Sluseholmen today is dominated by the Sluseholmen Canal District development of 1,150 apartments, located on artificial islands and separated by dug-out canals.

===Metropolis===
Next to the canal district at the end of a pier extending from the tip of the peninsula, stands the Metropolis, a residential high-rise development designed by the experimental British architectural firm Future Systems. Its design has been inspired by the control tower on Langebro.

===Valby Boat Club===
Along the eastern waterfront of the canal district lies a row of old, brightly painted wooden sheds, belonging to Valby Boat Club. When the canal district was planned, the initial intention was to relocate the boat club and demolish the sheds. Ultimately it was decided to spare the boat club and its premises to preserve the maritime atmosphere, create an appealing juxtaposition of old and new, and strengthen the sense of place. The boat club also has a restaurant open to the public.

===Harbour Bath===
In late 2011, the third Copenhagen Harbour Bath opened at Sluseholmen. It was designed by Kasper Danielsen Arkitekter.

===Others===
The Teglværksbroen Bridge connecting Sluseholmen to Teglholmen opened in January 2011. The bridge was designed by the Danish architectural firm Hvidt & Mølgaard.

==Transport==
Sluseholmen station on the M4 line was opened in the area in June 2024.

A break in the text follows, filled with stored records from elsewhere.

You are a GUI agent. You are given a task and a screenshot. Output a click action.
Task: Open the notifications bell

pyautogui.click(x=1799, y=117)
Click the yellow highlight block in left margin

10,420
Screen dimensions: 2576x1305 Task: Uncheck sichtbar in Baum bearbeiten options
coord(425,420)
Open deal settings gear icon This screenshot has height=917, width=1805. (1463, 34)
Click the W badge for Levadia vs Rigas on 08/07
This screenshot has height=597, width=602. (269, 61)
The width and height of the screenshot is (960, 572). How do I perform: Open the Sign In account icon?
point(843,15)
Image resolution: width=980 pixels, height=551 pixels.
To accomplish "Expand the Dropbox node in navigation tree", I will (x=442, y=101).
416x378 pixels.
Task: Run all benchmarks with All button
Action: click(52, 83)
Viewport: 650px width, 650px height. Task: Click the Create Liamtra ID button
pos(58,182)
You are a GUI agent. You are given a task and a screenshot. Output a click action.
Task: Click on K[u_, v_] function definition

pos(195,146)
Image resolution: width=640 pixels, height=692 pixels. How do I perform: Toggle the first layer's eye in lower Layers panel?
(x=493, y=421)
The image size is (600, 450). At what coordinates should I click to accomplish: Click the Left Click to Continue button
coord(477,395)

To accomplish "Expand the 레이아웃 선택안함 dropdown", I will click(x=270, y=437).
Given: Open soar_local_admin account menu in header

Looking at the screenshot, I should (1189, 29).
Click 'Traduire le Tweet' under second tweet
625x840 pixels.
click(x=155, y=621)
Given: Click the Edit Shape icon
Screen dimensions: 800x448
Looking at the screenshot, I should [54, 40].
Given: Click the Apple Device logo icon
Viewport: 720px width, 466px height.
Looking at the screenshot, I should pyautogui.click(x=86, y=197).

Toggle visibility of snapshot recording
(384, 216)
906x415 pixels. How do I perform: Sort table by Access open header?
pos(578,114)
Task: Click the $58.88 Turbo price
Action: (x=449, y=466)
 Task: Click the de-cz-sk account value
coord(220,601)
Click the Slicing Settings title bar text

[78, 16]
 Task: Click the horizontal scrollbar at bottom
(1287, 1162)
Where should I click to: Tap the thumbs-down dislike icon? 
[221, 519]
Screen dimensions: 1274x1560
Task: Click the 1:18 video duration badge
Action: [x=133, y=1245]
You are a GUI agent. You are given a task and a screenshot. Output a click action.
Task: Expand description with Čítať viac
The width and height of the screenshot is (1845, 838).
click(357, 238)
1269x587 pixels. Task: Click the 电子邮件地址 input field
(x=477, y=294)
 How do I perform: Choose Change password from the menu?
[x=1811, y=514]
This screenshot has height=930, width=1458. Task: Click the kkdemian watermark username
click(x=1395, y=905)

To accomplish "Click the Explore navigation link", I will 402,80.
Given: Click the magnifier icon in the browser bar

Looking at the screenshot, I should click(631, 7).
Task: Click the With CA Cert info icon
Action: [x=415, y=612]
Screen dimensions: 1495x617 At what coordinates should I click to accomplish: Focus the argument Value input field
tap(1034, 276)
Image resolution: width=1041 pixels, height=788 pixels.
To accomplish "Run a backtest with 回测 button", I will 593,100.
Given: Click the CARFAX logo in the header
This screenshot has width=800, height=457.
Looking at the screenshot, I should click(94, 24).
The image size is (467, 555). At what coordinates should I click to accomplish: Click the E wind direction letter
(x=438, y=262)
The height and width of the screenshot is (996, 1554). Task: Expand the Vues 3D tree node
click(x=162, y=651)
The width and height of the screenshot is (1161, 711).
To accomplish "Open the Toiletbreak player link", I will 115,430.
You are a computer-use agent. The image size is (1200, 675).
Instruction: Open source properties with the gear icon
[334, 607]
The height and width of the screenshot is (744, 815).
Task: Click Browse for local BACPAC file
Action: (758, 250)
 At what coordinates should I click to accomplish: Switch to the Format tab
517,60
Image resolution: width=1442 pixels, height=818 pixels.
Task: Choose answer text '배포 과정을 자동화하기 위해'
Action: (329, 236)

Sluseholmen had a reputation for poor public transport serving the area. This was due to the long delay in building a bridge to Teglholmen, originally planned to open in 2007. After the inauguration of Teglværksbroen Bridge in January 2011, bus line 30 (which previously by-passed the area) was diverted to Sluseholmen, connecting the neighborhood to the Copenhagen Metro (Bella Center Station - 5 minute ride) and Copenhagen Central Station - Vesterport S-train Station, a 10-15 minute ride depending on traffic. Nowadays, the 7A line passes through Sluseholmen, and over the bridge to Teglholmen and towards the city center.

Since September 2009, Sluseholmen has been served by Route 901/902 of the Copenhagen Harbour Buses.

==Cultural references==
A vehicle explodes at Sluseholmen's North Quay (Nordre Sluseholmskai) at 0:59:45 in the 1977 Olsen-banden film The Olsen Gang Outta Sight.